Llegó de puntillas el turno del sustento corporal. El restaurante de la hospedería presumía de cierta distinción. La rústica bodega catalana emulaba vagamente las catacumbas romanas.

Degustamos las delicias de la casa. No era tiempo de ayunar, pues el novio estaba con nosotros. Días vendrán en que se vaya el novio y entonces ayunaremos. Después de aguzar los dientes y afinar nuestro paladar con los livianos y frescos primeros, degustamos los elaborados guisos cárnicos, entre precisas y preciosas acotaciones litúrgicas, dejando relucientes nuestras escudillas.

Tras el saboreo de los suculentos manjares montserratinos la sobremesa se prolongó almibaradamente hasta el crepúsculo. De repente la mesa se transformó en una sala de lectura. Desfiló por la misma alguna croniquilla de viaje con las que Javier quiso amenizar a los contertulios. Ante la insistencia del personal tomamos la decisión personal de acomodarnos en un salón aledaño. El Padre Juan deleitó a los presentes con sus atinados comentarios que se rendían ante la capacidad de evocación de su amigo, escribir sobre la cresta de la ola de las palabras, volar más deprisa que el pensamiento, Tremens et fascinan…
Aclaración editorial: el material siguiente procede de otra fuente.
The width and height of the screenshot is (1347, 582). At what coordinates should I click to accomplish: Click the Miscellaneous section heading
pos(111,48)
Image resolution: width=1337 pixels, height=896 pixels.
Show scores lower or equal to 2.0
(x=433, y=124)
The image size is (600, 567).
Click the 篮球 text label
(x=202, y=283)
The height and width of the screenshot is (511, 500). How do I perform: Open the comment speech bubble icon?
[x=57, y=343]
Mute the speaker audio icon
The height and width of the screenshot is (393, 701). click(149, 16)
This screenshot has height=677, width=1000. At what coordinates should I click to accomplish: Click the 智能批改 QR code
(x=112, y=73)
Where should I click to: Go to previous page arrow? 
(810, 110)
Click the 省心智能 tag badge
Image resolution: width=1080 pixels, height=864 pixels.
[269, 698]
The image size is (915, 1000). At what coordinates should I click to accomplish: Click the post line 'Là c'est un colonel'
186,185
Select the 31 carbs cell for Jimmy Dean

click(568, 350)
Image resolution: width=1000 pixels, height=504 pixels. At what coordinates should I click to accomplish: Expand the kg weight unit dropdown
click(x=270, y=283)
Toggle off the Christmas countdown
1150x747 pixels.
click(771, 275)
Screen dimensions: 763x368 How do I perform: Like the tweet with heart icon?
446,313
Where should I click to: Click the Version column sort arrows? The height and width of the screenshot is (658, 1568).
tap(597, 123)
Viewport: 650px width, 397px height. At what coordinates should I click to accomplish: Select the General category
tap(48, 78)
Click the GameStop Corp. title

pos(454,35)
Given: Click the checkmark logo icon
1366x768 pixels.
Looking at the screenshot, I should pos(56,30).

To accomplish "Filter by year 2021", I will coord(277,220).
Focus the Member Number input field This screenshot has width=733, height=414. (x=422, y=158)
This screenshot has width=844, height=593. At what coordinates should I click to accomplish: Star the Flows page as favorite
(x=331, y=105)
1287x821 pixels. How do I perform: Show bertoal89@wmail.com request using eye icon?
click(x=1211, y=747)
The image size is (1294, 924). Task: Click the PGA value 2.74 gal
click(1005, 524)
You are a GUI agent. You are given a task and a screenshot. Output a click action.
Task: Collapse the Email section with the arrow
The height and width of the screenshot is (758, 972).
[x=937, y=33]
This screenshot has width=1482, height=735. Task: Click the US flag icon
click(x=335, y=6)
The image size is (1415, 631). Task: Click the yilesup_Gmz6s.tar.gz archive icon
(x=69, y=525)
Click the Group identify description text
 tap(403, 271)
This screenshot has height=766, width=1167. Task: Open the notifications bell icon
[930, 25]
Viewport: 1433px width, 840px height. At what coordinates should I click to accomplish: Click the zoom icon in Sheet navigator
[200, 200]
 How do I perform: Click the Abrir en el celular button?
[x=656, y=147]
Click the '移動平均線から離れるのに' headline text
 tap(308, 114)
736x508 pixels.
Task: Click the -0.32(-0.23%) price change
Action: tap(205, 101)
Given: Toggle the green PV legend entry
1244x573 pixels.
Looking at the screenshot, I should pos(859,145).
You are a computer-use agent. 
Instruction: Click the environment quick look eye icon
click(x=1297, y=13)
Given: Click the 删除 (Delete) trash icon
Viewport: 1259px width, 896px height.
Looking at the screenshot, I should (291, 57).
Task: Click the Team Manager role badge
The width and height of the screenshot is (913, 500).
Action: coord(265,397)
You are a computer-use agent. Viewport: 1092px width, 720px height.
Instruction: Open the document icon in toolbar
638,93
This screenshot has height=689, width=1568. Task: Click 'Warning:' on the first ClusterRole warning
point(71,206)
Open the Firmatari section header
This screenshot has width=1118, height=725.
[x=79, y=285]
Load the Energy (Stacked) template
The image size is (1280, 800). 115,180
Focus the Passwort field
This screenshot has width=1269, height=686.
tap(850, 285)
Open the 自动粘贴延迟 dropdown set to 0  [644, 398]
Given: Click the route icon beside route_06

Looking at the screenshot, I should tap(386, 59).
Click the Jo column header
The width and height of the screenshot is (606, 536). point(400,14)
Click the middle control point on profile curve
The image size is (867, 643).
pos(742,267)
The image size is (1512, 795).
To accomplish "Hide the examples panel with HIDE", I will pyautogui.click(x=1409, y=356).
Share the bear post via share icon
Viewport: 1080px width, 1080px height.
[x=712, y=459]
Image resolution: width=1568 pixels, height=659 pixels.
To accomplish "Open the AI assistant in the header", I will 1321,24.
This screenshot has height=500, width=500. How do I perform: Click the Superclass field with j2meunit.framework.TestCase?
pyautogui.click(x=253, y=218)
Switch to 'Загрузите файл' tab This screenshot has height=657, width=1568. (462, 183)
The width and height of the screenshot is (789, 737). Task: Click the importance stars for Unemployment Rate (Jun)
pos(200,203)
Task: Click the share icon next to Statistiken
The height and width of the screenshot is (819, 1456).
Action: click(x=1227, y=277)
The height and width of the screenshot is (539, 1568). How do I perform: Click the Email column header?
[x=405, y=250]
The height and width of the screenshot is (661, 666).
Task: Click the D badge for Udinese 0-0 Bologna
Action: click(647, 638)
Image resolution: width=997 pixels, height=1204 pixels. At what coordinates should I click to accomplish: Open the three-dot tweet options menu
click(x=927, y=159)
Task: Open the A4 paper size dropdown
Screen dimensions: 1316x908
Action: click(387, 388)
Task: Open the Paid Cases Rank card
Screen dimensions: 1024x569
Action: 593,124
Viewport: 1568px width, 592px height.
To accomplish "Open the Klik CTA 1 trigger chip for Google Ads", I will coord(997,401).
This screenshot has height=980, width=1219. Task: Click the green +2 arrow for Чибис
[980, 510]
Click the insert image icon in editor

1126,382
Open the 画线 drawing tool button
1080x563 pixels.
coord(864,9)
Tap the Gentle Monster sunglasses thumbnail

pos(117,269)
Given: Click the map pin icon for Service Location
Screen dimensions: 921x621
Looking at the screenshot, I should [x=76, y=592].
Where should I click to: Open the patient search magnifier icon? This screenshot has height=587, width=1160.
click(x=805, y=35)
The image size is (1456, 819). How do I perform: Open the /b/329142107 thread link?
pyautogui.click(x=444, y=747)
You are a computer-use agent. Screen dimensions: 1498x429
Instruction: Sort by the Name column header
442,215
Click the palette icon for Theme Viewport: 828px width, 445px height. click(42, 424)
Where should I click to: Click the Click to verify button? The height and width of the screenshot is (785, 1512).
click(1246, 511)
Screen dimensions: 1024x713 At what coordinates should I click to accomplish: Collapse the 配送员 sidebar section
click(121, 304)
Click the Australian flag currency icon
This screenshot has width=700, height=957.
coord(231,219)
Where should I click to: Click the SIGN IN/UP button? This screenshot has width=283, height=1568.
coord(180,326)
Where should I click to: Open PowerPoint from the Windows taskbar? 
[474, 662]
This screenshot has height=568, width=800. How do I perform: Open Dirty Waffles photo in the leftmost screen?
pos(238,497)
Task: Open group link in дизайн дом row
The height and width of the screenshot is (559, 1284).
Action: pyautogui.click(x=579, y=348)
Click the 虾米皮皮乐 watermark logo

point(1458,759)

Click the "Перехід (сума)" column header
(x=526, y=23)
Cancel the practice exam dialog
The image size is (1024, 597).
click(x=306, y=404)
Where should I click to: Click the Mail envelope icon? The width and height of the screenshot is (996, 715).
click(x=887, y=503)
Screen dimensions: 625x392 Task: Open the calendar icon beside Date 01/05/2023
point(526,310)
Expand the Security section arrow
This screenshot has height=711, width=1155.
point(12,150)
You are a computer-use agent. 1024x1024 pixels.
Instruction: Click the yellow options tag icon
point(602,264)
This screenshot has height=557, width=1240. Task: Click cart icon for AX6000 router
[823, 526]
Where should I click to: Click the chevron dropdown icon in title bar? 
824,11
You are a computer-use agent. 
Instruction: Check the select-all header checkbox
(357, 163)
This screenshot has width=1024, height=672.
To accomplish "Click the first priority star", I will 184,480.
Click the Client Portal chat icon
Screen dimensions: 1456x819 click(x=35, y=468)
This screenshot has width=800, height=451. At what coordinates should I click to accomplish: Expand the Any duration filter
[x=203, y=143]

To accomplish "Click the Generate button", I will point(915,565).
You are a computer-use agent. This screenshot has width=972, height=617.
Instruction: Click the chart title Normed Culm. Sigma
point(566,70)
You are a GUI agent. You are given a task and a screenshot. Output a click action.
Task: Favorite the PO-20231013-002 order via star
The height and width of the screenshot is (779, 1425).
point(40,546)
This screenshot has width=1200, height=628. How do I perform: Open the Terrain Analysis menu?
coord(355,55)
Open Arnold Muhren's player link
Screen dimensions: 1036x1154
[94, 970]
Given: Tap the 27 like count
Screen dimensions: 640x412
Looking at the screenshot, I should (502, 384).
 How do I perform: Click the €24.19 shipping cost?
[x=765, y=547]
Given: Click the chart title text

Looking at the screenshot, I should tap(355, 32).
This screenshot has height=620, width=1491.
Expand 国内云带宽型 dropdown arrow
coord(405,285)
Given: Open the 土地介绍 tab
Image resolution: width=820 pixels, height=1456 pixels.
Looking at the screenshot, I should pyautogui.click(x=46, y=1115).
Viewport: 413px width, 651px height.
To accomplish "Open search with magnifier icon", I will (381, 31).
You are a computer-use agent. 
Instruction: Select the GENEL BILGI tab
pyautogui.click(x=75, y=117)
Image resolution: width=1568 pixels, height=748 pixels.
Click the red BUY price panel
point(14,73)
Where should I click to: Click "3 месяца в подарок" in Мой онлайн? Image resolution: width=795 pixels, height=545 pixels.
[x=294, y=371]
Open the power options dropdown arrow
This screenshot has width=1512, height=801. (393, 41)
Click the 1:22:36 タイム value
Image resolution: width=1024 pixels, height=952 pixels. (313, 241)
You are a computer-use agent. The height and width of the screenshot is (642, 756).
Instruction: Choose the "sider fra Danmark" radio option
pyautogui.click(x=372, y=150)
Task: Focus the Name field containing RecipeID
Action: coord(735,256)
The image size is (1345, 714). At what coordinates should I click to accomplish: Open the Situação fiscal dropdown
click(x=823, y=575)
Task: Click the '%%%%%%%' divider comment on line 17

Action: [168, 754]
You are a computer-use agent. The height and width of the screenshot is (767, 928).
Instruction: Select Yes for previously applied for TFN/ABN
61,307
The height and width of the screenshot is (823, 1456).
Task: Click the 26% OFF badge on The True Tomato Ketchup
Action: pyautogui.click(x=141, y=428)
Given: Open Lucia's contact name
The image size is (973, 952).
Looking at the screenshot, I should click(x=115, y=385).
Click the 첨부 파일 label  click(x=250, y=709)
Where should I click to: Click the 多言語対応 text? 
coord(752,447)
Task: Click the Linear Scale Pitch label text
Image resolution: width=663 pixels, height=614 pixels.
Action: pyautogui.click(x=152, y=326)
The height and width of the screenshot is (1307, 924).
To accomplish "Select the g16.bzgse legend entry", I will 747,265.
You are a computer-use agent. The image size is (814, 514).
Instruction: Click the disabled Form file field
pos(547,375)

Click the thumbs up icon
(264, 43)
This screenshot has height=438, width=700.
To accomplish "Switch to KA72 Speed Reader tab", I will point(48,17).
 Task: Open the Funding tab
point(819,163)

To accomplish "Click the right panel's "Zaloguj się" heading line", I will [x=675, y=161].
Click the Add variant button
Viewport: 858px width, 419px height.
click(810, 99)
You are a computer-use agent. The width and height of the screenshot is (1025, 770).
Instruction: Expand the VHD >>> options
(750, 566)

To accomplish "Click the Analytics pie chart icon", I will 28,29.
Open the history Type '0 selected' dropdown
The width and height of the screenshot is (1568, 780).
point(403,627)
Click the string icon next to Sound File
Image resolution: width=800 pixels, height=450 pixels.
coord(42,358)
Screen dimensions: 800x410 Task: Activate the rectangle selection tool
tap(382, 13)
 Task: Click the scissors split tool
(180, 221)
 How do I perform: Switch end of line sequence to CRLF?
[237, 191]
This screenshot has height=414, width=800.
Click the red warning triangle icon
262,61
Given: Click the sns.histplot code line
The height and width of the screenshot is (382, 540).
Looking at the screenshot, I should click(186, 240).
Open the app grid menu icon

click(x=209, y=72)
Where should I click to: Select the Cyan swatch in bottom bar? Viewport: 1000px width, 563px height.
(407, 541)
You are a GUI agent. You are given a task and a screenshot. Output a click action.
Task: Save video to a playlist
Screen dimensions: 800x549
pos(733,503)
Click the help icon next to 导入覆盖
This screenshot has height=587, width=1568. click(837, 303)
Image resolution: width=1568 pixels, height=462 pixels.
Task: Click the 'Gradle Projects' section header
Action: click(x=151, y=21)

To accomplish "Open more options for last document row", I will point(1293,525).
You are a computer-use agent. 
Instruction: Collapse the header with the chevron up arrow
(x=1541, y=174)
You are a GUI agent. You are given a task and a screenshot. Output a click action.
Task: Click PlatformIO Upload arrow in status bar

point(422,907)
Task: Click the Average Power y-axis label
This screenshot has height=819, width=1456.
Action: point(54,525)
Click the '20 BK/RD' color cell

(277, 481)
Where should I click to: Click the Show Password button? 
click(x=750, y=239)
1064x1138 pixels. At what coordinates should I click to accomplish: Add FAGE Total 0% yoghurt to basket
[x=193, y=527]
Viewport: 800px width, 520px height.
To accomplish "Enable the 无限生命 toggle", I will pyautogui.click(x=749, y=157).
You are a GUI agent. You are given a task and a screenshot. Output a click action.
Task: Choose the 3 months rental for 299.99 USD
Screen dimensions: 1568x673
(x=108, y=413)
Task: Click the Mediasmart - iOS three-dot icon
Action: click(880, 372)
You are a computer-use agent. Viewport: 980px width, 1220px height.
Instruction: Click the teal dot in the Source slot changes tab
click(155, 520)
Puri, escuchaba boquiabierta sin que sus tímpanos dejasen escapar una gota del almíbar que destilaban los labios del Padre. Nuestra amiga pintora se deleitaba extrapolando la belleza literaria a la pictórica y el alma mística de José Manuel meditaba sonriente y complacida.

Sonó la hora de la despedida. No tuvo el amargo sabor del adiós sino el dulce regusto de un hasta luego. Al rebasar el pórtico de la hospedería nos deslumbró el Monte Serrado envuelto y revestido en fantasiosa neblina y celestial frescor.

El alcor de la Virgen era un gigante que dormitaba apacible al declinar la tarde. ¡Qué delicia era morar allí! Hubiésemos hecho tres tiendas, pero debíamos volver de la montaña de los sueños al mundanal ruido, pues las manecillas del reloj volaban inexorablemente hacia las diez de la noche, hora en que Javier, cual manceba Cenicienta, perdía su borceguí en el fortín de Xuclá. Tras una digital foto de grupo que inmortalizó este I Encuentro nos despedimos de la Moreneta con gemidos de pesar, pero con un tesoro en el alma que nadie nos podrá quitar: El inolvidable día pasado con nuestro gran amigo el Padre Juan*.